** Exercise inputs **
....................

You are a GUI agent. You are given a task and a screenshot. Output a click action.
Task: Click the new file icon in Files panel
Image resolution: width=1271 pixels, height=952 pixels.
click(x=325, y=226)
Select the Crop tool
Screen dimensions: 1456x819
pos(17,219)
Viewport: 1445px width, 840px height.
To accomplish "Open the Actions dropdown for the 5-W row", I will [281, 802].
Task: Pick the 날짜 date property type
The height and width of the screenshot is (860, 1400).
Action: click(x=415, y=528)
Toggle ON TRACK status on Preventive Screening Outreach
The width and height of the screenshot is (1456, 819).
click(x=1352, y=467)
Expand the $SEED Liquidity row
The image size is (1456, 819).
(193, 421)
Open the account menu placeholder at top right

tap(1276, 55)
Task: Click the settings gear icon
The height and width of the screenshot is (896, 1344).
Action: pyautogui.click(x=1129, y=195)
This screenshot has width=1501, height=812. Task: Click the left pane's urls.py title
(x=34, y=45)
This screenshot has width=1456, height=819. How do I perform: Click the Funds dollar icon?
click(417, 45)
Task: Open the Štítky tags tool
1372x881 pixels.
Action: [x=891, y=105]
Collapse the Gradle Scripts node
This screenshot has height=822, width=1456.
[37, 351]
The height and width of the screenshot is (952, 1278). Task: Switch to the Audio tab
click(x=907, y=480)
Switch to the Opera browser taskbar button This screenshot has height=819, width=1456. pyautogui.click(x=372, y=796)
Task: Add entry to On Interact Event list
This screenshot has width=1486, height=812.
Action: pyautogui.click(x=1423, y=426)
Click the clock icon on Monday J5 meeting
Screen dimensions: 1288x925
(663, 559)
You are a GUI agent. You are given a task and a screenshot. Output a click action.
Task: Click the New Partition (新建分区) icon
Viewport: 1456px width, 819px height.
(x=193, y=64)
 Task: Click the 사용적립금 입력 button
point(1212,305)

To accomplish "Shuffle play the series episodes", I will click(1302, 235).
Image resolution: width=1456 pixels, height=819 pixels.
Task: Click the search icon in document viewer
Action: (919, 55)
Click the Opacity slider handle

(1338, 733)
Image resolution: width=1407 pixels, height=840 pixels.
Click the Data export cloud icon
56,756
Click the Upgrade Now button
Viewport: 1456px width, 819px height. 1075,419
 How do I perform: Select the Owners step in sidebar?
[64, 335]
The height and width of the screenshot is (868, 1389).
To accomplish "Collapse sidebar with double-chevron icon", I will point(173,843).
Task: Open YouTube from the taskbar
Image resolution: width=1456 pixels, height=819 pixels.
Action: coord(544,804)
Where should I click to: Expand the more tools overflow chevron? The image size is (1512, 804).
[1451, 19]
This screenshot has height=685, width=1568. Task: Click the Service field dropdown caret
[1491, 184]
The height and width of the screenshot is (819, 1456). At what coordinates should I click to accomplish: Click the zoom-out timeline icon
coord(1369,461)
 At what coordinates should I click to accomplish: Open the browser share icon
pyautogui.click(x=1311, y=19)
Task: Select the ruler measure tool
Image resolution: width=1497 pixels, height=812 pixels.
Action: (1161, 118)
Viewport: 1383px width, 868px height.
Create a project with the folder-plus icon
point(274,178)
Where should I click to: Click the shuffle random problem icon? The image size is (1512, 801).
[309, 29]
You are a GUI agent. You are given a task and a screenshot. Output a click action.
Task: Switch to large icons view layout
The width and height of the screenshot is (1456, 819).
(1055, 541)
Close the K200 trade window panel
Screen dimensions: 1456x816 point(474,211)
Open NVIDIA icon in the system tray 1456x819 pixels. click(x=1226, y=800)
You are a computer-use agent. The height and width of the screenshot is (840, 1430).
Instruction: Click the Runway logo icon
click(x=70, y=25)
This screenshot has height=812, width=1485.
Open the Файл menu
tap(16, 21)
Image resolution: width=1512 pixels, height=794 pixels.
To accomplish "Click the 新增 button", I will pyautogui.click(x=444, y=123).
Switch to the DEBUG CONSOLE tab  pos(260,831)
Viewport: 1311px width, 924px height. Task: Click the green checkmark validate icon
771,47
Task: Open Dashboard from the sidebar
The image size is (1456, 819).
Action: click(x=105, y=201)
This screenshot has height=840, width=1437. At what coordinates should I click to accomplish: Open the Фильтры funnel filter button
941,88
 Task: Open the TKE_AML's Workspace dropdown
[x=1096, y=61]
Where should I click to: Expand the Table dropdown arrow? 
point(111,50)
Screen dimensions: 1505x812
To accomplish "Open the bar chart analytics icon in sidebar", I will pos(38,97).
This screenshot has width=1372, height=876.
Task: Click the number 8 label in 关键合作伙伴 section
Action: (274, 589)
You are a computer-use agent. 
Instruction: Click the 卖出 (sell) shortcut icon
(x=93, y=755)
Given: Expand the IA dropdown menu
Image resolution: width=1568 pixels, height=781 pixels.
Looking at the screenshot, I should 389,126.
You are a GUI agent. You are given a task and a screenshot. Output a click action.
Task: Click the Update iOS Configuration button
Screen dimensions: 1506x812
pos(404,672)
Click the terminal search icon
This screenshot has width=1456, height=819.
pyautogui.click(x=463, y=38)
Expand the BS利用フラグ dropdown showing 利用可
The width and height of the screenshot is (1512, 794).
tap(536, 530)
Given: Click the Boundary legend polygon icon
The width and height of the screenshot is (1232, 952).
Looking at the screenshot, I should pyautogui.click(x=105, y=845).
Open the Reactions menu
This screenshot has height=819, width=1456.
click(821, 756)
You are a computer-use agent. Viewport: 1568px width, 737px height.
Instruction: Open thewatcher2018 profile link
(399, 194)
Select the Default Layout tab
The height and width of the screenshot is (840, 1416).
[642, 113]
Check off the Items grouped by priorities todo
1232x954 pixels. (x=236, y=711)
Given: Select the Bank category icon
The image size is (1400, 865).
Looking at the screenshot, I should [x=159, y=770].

....................

** Required action **
Above are the entries. Quote exactly the lines from the one bearing "Where should I click to: Click" through the one bearing "Image resolution: width=1512".

** Written solution **
Where should I click to: Click the shuffle random problem icon? The image size is (1512, 801).
[309, 29]
You are a GUI agent. You are given a task and a screenshot. Output a click action.
Task: Switch to large icons view layout
The width and height of the screenshot is (1456, 819).
(1055, 541)
Close the K200 trade window panel
Screen dimensions: 1456x816 point(474,211)
Open NVIDIA icon in the system tray 1456x819 pixels. click(x=1226, y=800)
You are a computer-use agent. The height and width of the screenshot is (840, 1430).
Instruction: Click the Runway logo icon
click(x=70, y=25)
This screenshot has height=812, width=1485.
Open the Файл menu
tap(16, 21)
Image resolution: width=1512 pixels, height=794 pixels.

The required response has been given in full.